I am intrigued though - why are capacities as such important? (I tend to the view that the internal experience and capacity for different levels of wellbeing is what differentiates between species)
Very helpful list of options.
I'm going to choose #1, but say that while the sloth's life is really no more valuable than the squirrel monkey's life (just as a life), there's something more there to be admired. Like some plants are more worth protecting from extinction than others, so the sloth is especially worth protecting. We don't want sloths to disappear like we wouldn't want banyan trees to disappear--in both cases, we are seeing a natural wonder.
I didn't choose #2 because I just think it might not be true that sloths are particularly good at anything!
#3--I've got views about "the good life," developed in my first book, that make capacities central. I think those ideas help us think about animals--but the proof is in the pudding (i.e. the book).
rtk--re: Repulsiveness of comparing value of different lives. I think that's a healthy first reaction. I don't think we can avoid making comparisons, though, so should think through what way of doing so makes the most sense.
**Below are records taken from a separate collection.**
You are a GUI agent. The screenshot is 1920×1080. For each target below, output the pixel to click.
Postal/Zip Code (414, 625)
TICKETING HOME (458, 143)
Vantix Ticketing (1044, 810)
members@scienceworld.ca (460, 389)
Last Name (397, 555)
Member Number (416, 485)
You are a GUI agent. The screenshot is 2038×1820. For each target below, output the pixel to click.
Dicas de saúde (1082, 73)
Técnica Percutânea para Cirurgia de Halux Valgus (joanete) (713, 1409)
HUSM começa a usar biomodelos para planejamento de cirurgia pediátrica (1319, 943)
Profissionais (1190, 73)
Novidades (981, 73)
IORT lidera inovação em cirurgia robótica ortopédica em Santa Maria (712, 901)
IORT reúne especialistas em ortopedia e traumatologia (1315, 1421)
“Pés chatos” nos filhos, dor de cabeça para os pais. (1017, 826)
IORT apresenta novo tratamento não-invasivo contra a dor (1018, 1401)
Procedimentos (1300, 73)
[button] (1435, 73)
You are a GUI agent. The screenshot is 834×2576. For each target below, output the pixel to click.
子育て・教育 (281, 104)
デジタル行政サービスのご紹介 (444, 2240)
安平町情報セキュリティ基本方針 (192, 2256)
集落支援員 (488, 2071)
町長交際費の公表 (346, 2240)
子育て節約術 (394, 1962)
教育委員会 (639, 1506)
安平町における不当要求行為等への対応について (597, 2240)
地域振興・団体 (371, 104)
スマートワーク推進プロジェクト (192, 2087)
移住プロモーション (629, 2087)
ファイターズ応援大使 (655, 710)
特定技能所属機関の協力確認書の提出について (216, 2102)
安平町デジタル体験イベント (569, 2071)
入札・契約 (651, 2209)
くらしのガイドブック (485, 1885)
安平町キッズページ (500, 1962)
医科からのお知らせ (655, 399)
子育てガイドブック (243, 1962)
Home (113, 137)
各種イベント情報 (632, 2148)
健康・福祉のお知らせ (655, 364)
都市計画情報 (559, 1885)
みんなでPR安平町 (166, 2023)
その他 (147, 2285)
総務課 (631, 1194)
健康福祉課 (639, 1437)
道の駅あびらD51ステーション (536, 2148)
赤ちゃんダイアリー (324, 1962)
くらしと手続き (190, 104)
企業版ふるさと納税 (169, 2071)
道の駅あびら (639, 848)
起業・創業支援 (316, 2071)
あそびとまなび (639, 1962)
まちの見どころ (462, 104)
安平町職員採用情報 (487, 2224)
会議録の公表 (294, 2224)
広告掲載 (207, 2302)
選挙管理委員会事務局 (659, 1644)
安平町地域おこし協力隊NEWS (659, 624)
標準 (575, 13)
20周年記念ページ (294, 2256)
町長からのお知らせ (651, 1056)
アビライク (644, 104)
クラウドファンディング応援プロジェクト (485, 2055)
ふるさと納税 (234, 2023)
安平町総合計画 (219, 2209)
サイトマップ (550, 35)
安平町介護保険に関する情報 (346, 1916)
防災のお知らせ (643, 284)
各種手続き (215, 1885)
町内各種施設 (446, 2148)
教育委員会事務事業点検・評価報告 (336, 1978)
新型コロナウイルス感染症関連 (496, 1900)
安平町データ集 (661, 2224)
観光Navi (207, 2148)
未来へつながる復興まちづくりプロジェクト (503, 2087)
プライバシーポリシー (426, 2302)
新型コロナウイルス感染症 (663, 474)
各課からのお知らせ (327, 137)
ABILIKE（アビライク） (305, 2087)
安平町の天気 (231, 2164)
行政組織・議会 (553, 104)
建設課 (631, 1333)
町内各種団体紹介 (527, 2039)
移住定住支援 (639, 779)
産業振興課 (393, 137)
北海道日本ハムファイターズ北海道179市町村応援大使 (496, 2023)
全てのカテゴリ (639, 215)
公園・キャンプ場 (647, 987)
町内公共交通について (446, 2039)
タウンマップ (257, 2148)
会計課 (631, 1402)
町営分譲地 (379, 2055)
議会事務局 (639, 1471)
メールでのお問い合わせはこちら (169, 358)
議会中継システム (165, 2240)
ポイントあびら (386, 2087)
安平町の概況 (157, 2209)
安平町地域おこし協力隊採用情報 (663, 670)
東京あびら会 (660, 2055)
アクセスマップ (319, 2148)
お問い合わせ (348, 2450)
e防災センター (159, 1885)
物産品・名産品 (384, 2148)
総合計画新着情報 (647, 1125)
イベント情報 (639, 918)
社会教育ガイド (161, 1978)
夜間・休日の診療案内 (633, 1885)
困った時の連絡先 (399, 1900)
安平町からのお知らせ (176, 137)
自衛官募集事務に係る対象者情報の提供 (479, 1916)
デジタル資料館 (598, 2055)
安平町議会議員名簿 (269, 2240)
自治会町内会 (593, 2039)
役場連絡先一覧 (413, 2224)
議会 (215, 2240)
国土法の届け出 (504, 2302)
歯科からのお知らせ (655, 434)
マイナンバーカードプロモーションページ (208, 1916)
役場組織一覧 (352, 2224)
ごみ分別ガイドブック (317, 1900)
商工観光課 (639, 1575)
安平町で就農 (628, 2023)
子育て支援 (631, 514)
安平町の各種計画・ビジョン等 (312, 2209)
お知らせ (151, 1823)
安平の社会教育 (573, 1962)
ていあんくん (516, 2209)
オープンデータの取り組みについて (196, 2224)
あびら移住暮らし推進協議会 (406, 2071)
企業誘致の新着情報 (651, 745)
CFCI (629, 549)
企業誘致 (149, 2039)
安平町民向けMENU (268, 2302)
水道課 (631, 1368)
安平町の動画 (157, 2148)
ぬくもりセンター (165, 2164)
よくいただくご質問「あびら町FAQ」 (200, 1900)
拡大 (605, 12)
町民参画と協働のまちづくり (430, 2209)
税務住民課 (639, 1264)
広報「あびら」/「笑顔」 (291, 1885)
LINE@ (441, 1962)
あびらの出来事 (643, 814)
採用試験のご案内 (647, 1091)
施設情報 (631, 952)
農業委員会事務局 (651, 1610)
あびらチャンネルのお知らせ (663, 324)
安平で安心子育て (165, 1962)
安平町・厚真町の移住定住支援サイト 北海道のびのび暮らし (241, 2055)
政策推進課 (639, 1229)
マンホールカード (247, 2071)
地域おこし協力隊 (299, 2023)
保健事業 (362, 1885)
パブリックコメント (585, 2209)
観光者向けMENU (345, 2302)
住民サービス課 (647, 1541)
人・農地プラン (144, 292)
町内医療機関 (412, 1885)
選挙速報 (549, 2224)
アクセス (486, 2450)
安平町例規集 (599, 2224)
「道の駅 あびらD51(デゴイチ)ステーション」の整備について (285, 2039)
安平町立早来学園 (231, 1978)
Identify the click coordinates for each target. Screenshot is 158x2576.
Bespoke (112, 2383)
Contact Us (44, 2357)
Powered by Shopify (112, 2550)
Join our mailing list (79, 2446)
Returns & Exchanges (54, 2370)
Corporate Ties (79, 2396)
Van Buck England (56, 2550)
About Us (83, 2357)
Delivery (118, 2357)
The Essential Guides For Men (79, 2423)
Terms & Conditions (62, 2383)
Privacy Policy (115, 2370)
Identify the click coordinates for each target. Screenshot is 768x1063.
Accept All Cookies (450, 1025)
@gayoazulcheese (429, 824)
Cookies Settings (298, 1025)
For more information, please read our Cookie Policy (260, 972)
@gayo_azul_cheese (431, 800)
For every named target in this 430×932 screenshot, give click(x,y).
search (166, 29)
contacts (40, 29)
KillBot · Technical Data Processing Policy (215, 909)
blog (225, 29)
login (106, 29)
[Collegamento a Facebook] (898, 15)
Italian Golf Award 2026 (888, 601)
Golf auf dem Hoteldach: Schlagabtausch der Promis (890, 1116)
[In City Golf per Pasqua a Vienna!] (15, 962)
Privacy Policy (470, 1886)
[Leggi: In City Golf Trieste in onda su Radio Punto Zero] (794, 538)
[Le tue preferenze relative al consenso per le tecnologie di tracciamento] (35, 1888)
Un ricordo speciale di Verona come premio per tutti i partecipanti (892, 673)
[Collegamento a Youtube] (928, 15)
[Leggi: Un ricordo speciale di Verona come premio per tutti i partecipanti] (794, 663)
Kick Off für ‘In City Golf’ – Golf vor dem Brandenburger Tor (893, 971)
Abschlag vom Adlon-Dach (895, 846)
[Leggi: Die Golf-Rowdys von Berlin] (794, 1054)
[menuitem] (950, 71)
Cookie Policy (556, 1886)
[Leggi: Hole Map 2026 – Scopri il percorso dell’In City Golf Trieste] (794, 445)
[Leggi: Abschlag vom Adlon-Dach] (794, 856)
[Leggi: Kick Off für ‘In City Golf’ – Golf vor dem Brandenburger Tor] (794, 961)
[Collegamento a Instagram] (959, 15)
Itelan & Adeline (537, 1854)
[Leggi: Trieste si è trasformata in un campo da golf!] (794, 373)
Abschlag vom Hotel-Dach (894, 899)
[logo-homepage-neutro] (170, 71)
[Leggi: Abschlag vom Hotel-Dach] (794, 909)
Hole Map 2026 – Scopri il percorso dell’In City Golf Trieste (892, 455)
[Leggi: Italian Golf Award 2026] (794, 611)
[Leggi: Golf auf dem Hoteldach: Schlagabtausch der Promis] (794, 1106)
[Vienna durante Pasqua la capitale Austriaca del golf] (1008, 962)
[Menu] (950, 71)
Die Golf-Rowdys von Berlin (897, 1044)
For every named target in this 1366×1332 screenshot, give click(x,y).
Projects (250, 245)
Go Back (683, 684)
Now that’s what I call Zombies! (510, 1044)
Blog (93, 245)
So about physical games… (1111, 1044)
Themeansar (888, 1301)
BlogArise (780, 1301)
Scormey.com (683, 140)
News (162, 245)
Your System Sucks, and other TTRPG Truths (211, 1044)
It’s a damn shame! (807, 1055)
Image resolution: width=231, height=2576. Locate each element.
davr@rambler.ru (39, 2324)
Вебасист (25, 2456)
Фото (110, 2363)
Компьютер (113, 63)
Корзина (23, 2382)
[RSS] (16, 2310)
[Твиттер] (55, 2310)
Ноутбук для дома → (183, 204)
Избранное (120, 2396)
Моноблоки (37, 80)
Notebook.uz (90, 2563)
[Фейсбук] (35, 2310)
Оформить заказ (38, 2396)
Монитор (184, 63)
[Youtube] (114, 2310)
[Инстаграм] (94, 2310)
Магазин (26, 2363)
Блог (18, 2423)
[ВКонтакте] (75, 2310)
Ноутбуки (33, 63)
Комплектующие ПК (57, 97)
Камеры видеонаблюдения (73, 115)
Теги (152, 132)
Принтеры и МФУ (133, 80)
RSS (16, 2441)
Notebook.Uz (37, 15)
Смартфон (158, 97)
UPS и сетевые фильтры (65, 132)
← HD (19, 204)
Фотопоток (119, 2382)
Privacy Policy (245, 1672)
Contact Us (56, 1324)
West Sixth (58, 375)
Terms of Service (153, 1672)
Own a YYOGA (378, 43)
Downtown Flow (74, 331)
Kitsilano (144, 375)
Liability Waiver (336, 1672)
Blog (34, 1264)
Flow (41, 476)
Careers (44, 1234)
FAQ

I defy anyone, even the Buddha himself, who has met a rat the size of a small cat in his kitchen in the middle of the night, to value it for its capacities. I defy anyone, even Jesus Christ, not to loathe and fear said rat. I defy anyone, even Saint Francis of Assisi, to not buy the next morning the most powerful rat poison on the market, without the slightest consideration for all warnings about dangers to the environment, to domestic animals, about possible birth defects to pregnant women, about the carcinogenic effects of coming within 10 meters of the rat poison.
Oh come on, why not just catch it and put it outside?
Jean: Have you ever looked at a rat's teeth? They bite, and besides, they're too fast to catch.